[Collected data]
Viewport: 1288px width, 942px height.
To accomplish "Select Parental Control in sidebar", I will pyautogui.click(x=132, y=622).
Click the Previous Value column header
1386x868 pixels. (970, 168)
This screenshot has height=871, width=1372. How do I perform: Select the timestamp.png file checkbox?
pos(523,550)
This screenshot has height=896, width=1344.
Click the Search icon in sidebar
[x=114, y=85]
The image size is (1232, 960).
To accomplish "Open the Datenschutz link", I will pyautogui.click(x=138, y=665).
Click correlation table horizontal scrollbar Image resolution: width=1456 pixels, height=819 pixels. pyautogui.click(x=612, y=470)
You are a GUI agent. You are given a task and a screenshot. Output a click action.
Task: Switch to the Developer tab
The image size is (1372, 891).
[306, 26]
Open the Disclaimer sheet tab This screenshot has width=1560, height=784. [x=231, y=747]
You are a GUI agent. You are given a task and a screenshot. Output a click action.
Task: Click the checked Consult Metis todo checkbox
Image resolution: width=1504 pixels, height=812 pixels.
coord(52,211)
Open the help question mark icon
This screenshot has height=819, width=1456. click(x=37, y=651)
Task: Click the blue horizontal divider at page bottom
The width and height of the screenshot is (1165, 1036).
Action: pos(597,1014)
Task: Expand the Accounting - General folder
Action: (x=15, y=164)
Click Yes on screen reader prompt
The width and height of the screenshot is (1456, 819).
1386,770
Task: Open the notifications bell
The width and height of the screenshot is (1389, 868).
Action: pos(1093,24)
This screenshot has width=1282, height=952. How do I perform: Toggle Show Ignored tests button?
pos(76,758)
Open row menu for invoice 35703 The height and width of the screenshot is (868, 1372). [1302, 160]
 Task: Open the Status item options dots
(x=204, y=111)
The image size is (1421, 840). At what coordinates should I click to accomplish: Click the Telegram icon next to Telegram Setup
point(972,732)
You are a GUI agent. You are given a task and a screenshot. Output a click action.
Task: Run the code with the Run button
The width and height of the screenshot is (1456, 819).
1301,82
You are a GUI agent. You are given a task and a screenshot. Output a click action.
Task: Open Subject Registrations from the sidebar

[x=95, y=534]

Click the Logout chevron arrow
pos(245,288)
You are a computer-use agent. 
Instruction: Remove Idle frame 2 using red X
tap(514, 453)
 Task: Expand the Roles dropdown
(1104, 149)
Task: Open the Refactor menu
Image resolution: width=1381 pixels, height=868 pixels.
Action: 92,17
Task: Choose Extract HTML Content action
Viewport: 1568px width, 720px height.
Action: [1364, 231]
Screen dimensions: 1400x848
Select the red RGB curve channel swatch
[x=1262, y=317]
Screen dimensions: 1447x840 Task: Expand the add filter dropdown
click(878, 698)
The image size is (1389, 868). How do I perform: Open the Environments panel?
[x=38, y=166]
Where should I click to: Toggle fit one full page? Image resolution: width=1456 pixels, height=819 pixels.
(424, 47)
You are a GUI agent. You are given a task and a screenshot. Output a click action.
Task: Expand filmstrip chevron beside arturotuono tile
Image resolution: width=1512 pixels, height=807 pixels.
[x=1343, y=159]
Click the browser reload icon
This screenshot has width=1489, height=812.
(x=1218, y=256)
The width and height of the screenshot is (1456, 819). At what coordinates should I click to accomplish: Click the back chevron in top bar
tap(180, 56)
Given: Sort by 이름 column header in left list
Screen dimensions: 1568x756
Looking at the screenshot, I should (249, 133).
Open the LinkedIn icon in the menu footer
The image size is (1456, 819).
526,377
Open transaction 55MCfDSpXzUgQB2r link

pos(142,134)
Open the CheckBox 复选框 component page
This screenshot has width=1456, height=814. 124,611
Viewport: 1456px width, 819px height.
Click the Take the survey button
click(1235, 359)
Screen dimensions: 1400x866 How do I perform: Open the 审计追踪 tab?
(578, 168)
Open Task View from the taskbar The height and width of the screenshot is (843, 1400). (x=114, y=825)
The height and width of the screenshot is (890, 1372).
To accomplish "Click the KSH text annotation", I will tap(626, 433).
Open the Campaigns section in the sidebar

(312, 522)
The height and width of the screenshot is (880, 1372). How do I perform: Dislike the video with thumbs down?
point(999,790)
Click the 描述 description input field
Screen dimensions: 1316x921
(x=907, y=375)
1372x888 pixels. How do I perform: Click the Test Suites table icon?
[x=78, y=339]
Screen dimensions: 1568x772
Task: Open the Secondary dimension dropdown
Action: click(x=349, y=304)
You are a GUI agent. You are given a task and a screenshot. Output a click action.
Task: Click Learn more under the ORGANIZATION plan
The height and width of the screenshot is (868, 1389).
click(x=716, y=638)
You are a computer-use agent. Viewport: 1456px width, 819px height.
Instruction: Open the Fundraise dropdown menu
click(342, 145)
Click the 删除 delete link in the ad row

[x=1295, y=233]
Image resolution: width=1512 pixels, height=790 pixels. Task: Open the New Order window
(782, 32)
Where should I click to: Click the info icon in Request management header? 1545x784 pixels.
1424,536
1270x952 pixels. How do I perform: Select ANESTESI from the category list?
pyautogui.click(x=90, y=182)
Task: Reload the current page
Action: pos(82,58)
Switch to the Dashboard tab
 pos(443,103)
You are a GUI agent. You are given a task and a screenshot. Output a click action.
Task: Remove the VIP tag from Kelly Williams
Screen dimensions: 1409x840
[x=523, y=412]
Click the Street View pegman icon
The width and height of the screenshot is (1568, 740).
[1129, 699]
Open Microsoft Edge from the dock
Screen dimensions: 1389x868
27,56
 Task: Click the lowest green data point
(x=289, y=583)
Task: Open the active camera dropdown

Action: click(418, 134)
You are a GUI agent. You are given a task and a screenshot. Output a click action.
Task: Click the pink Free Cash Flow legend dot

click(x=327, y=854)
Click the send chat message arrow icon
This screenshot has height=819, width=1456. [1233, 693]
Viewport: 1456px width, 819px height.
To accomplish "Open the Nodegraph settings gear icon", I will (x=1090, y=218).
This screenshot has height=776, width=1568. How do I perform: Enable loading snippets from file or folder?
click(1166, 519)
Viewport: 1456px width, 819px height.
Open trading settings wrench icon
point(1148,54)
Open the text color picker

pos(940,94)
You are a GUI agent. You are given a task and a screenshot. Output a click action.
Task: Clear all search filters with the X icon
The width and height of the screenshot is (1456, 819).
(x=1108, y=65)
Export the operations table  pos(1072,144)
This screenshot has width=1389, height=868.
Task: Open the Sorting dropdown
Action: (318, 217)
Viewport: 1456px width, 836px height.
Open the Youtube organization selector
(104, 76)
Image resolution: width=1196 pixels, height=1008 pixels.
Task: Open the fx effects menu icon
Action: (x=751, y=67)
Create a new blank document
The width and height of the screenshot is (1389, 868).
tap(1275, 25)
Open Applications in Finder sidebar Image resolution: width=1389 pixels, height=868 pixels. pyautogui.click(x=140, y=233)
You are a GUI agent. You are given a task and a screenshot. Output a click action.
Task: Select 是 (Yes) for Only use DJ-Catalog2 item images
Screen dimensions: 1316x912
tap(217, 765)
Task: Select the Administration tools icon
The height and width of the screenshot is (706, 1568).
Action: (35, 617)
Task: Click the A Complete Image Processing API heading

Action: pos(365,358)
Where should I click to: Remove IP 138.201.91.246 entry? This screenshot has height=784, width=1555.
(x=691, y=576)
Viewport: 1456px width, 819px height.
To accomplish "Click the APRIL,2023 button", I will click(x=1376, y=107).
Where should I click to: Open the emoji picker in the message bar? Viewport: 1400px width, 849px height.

**WORK REQUEST**
Print the records once more, exactly as they were given.

**OUTPUT BELOW**
Viewport: 1288px width, 942px height.
To accomplish "Select Parental Control in sidebar", I will pyautogui.click(x=132, y=622).
Click the Previous Value column header
1386x868 pixels. (970, 168)
This screenshot has height=871, width=1372. How do I perform: Select the timestamp.png file checkbox?
pos(523,550)
This screenshot has height=896, width=1344.
Click the Search icon in sidebar
[x=114, y=85]
The image size is (1232, 960).
To accomplish "Open the Datenschutz link", I will pyautogui.click(x=138, y=665).
Click correlation table horizontal scrollbar Image resolution: width=1456 pixels, height=819 pixels. pyautogui.click(x=612, y=470)
You are a GUI agent. You are given a task and a screenshot. Output a click action.
Task: Switch to the Developer tab
The image size is (1372, 891).
[306, 26]
Open the Disclaimer sheet tab This screenshot has width=1560, height=784. [x=231, y=747]
You are a GUI agent. You are given a task and a screenshot. Output a click action.
Task: Click the checked Consult Metis todo checkbox
Image resolution: width=1504 pixels, height=812 pixels.
coord(52,211)
Open the help question mark icon
This screenshot has height=819, width=1456. click(x=37, y=651)
Task: Click the blue horizontal divider at page bottom
The width and height of the screenshot is (1165, 1036).
Action: pos(597,1014)
Task: Expand the Accounting - General folder
Action: (x=15, y=164)
Click Yes on screen reader prompt
The width and height of the screenshot is (1456, 819).
1386,770
Task: Open the notifications bell
The width and height of the screenshot is (1389, 868).
Action: pos(1093,24)
This screenshot has width=1282, height=952. How do I perform: Toggle Show Ignored tests button?
pos(76,758)
Open row menu for invoice 35703 The height and width of the screenshot is (868, 1372). [1302, 160]
 Task: Open the Status item options dots
(x=204, y=111)
The image size is (1421, 840). At what coordinates should I click to accomplish: Click the Telegram icon next to Telegram Setup
point(972,732)
You are a GUI agent. You are given a task and a screenshot. Output a click action.
Task: Run the code with the Run button
The width and height of the screenshot is (1456, 819).
1301,82
You are a GUI agent. You are given a task and a screenshot. Output a click action.
Task: Open Subject Registrations from the sidebar

[x=95, y=534]

Click the Logout chevron arrow
pos(245,288)
You are a computer-use agent. 
Instruction: Remove Idle frame 2 using red X
tap(514, 453)
 Task: Expand the Roles dropdown
(1104, 149)
Task: Open the Refactor menu
Image resolution: width=1381 pixels, height=868 pixels.
Action: 92,17
Task: Choose Extract HTML Content action
Viewport: 1568px width, 720px height.
Action: [1364, 231]
Screen dimensions: 1400x848
Select the red RGB curve channel swatch
[x=1262, y=317]
Screen dimensions: 1447x840 Task: Expand the add filter dropdown
click(878, 698)
The image size is (1389, 868). How do I perform: Open the Environments panel?
[x=38, y=166]
Where should I click to: Toggle fit one full page? Image resolution: width=1456 pixels, height=819 pixels.
(424, 47)
You are a GUI agent. You are given a task and a screenshot. Output a click action.
Task: Expand filmstrip chevron beside arturotuono tile
Image resolution: width=1512 pixels, height=807 pixels.
[x=1343, y=159]
Click the browser reload icon
This screenshot has width=1489, height=812.
(x=1218, y=256)
The width and height of the screenshot is (1456, 819). At what coordinates should I click to accomplish: Click the back chevron in top bar
tap(180, 56)
Given: Sort by 이름 column header in left list
Screen dimensions: 1568x756
Looking at the screenshot, I should (249, 133).
Open the LinkedIn icon in the menu footer
The image size is (1456, 819).
526,377
Open transaction 55MCfDSpXzUgQB2r link

pos(142,134)
Open the CheckBox 复选框 component page
This screenshot has width=1456, height=814. 124,611
Viewport: 1456px width, 819px height.
Click the Take the survey button
click(1235, 359)
Screen dimensions: 1400x866 How do I perform: Open the 审计追踪 tab?
(578, 168)
Open Task View from the taskbar The height and width of the screenshot is (843, 1400). (x=114, y=825)
The height and width of the screenshot is (890, 1372).
To accomplish "Click the KSH text annotation", I will tap(626, 433).
Open the Campaigns section in the sidebar

(312, 522)
The height and width of the screenshot is (880, 1372). How do I perform: Dislike the video with thumbs down?
point(999,790)
Click the 描述 description input field
Screen dimensions: 1316x921
(x=907, y=375)
1372x888 pixels. How do I perform: Click the Test Suites table icon?
[x=78, y=339]
Screen dimensions: 1568x772
Task: Open the Secondary dimension dropdown
Action: click(x=349, y=304)
You are a GUI agent. You are given a task and a screenshot. Output a click action.
Task: Click Learn more under the ORGANIZATION plan
The height and width of the screenshot is (868, 1389).
click(x=716, y=638)
You are a computer-use agent. Viewport: 1456px width, 819px height.
Instruction: Open the Fundraise dropdown menu
click(342, 145)
Click the 删除 delete link in the ad row

[x=1295, y=233]
Image resolution: width=1512 pixels, height=790 pixels. Task: Open the New Order window
(782, 32)
Where should I click to: Click the info icon in Request management header? 1545x784 pixels.
1424,536
1270x952 pixels. How do I perform: Select ANESTESI from the category list?
pyautogui.click(x=90, y=182)
Task: Reload the current page
Action: pos(82,58)
Switch to the Dashboard tab
 pos(443,103)
You are a GUI agent. You are given a task and a screenshot. Output a click action.
Task: Remove the VIP tag from Kelly Williams
Screen dimensions: 1409x840
[x=523, y=412]
Click the Street View pegman icon
The width and height of the screenshot is (1568, 740).
[1129, 699]
Open Microsoft Edge from the dock
Screen dimensions: 1389x868
27,56
 Task: Click the lowest green data point
(x=289, y=583)
Task: Open the active camera dropdown

Action: click(418, 134)
You are a GUI agent. You are given a task and a screenshot. Output a click action.
Task: Click the pink Free Cash Flow legend dot

click(x=327, y=854)
Click the send chat message arrow icon
This screenshot has height=819, width=1456. [1233, 693]
Viewport: 1456px width, 819px height.
To accomplish "Open the Nodegraph settings gear icon", I will (x=1090, y=218).
This screenshot has height=776, width=1568. How do I perform: Enable loading snippets from file or folder?
click(1166, 519)
Viewport: 1456px width, 819px height.
Open trading settings wrench icon
point(1148,54)
Open the text color picker

pos(940,94)
You are a GUI agent. You are given a task and a screenshot. Output a click action.
Task: Clear all search filters with the X icon
The width and height of the screenshot is (1456, 819).
(x=1108, y=65)
Export the operations table  pos(1072,144)
This screenshot has width=1389, height=868.
Task: Open the Sorting dropdown
Action: (318, 217)
Viewport: 1456px width, 836px height.
Open the Youtube organization selector
(104, 76)
Image resolution: width=1196 pixels, height=1008 pixels.
Task: Open the fx effects menu icon
Action: (x=751, y=67)
Create a new blank document
The width and height of the screenshot is (1389, 868).
tap(1275, 25)
Open Applications in Finder sidebar Image resolution: width=1389 pixels, height=868 pixels. pyautogui.click(x=140, y=233)
You are a GUI agent. You are given a task and a screenshot. Output a click action.
Task: Select 是 (Yes) for Only use DJ-Catalog2 item images
Screen dimensions: 1316x912
tap(217, 765)
Task: Select the Administration tools icon
The height and width of the screenshot is (706, 1568).
Action: (35, 617)
Task: Click the A Complete Image Processing API heading

Action: pos(365,358)
Where should I click to: Remove IP 138.201.91.246 entry? This screenshot has height=784, width=1555.
(x=691, y=576)
Viewport: 1456px width, 819px height.
To accomplish "Click the APRIL,2023 button", I will click(x=1376, y=107).
Where should I click to: Open the emoji picker in the message bar? Viewport: 1400px width, 849px height.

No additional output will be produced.